Le rapport souligne que 18 de ces plateformes sont déjà ouvertes, intégrant banques, fintechs et opérateurs de mobile money, principalement via le mobile et les QR codes. Tout n’est pas uniforme pour autant. L’adoption est plus rapide chez les particuliers que chez les commerçants, et davantage chez les hommes et les plus de 30 ans. Mais les effets sociaux sont bien réels. Les femmes entrepreneures qui accèdent à ces outils gagnent en autonomie financière, en capacité de planification et en résilience. Mais les obstacles restent bien réels. Sabine F. Mensah les énumère sans complaisance. L’Afrique dispose d’un avantage décisif : 40 % des adultes possèdent un compte d’argent mobile.

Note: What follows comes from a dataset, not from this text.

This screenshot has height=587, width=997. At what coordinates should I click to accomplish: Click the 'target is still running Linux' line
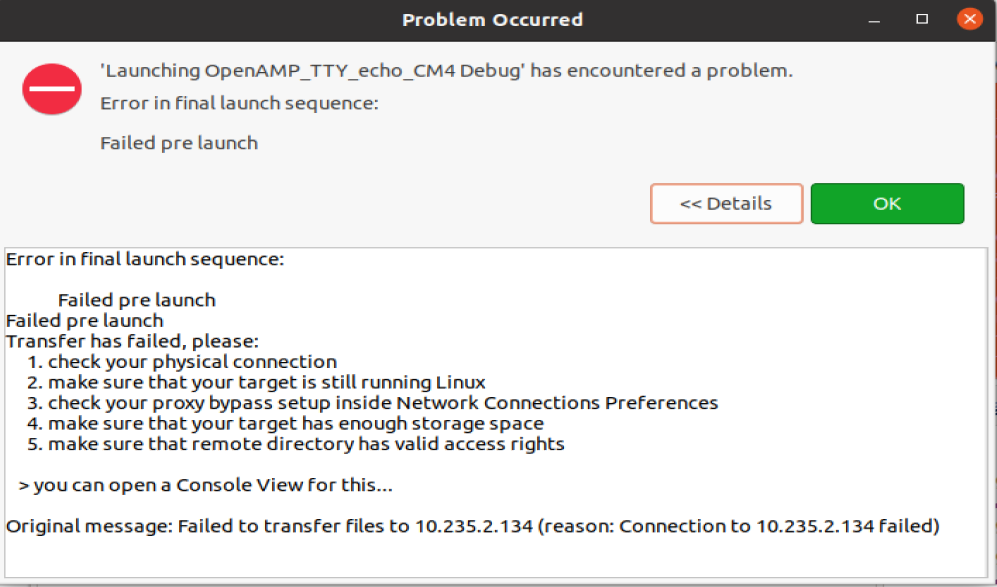(256, 382)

Pourtant, l’écosystème demeure fragmenté. Les transactions interbancaires sont encore trop lentes, les paiements transfrontaliers trop coûteux, et les fintechs — pourtant moteurs d’innovation — se heurtent à des délais d’agrément pouvant atteindre trois ans. Autrement dit, la technologie est là. Les usages aussi. Ce qui manque encore, c’est la fluidité réglementaire et la coordination à l’échelle du continent. Face à ces défis, AfricaNenda s’impose comme un acteur déterminant. Son approche associe vision stratégique et action opérationnelle : appui aux banques centrales, assistance technique, renforcement des capacités et partage d’expériences.


Un travail souvent discret, mais décisif pour bâtir des systèmes de paiement instantanés accessibles, fiables et réellement inclusifs. Le SPI de la BCEAO ouvre ainsi un chapitre décisif : celui d’un continent qui commence à reprendre la maîtrise de ses flux financiers pour piloter son propre développement. La technologie est prête, les usages progressent, et les infrastructures se mettent en place. L’enjeu, désormais, n’est plus technique.


Il est politique, réglementaire et stratégique. Sans paiements instantanés réellement interopérables, la ZLECAf restera un projet ambitieux mais incomplet. Avec eux, le commerce africain dispose enfin d’une colonne vertébrale financière à la hauteur de ses ambitions.